Cuba eliminó 140.000 empleos estatales en 2011 y prevé otros 110.000 este año

Infolatam/Efe
La Habana, 29 de abril de 2012

Las claves

  • El Gobierno de la isla se propone suprimir 500.000 puestos de trabajo estatales de forma progresiva hasta el año 2015.
  • El "reordenamiento" está orientado a "recuperar el valor del trabajo" y persigue cambiar la estructura laboral en un país donde el mayor porcentaje de la población ocupada se dedica a los servicios y no a la producción de bienes.

Cuba eliminó 140.000 empleos estatales en 2011 y prevé reducir unos 110.000 a lo largo de 2012, año en que espera completar el 50 por ciento de la reordenación laboral emprendida en la isla para adelgazar sus abultadas plantillas públicas.

La reducción de las nóminas estatales es una de las principales medidas del plan de reformas económicas que lleva a cabo el Gobierno de Raúl Castro junto con la ampliación del trabajo privado (“por cuenta propia”, como se conoce en Cuba), una de las alternativas laborales para los despedidos del sector público.

En total, el Gobierno de la isla se propone suprimir 500.000 puestos de trabajo estatales de forma progresiva hasta el año 2015, según recordó en entrevista con Efe Raymundo Navarro, miembro del secretariado (máximo órgano de dirección) de la Central de Trabajadores de Cuba (CTC, sindicato único).

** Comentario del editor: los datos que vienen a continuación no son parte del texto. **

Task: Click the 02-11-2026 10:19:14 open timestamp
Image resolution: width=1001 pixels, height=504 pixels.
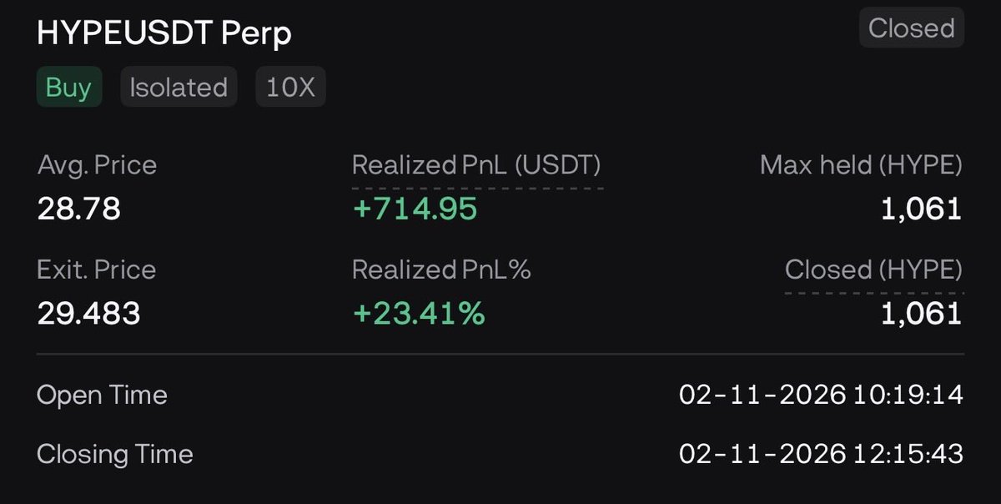Action: coord(821,395)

Navarro, responsable de Relaciones Internacionales de la CTC, explicó que la previsión es completar el 50 por ciento del total a finales de este año.

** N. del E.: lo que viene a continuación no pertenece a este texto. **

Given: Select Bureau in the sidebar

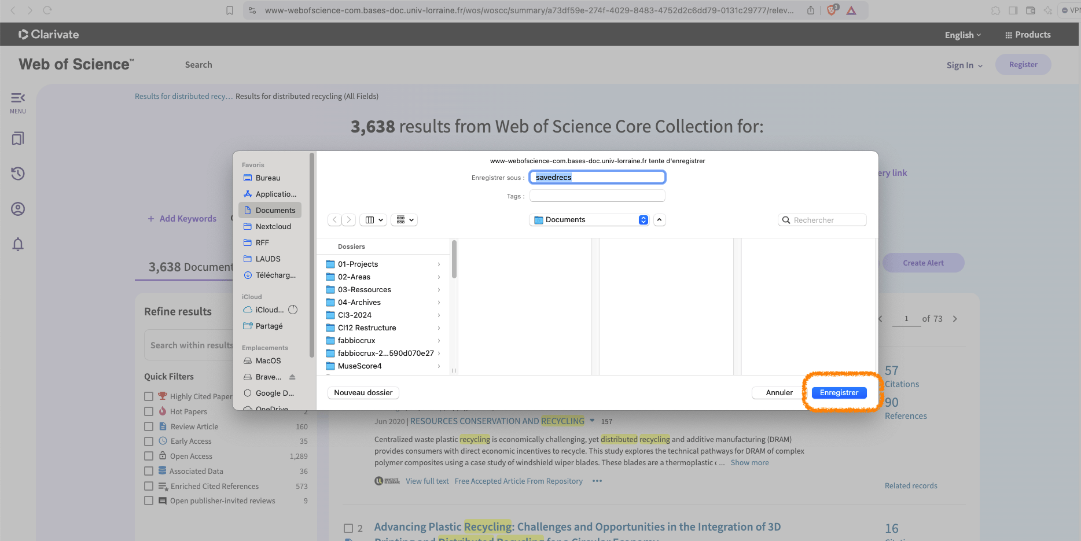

Este drástico ajuste laboral que comenzó el año pasado en ministerios como el de Agricultura o el sector azucarero ha sido “la situación más difícil” a la que se ha enfrentado el movimiento sindical cubano durante la revolución, según admitió Navarro.

Bajo la convicción de que las reformas para “actualizar” el modelo económico cubano tienen como finalidad “reafirmar el socialismo”, Navarro defendió que la CTC debe tener un papel “protagonista” en el proceso de reducción de plantillas y desde una perspectiva de “justicia social” para que se produzca sin traumas.

Destacó también que ese “reordenamiento” está orientado a “recuperar el valor del trabajo” y persigue cambiar la estructura laboral en un país donde el mayor porcentaje de la población ocupada se dedica a los servicios y no a la producción de bienes.

Ahora se trata, explicó, de “invertir” ese escenario para aumentar el peso del sector productivo de la isla, para, entre otras cosas, disminuir las costosas importaciones a las que se ve obligada la isla para abastecer a sus habitantes de diversos productos, muchos de ellos alimentos.

Otro de los retos que afronta el movimiento sindical cubano es la integración del emergente sector de trabajadores privados, resultado de la ampliación del empleo por cuenta propia en la isla.

De los más de 370.000 “cuentapropistas” (como se les llama en argot cubano) que ya existen en el país, un 80 por ciento están afiliados al movimiento sindical, según datos de la CTC.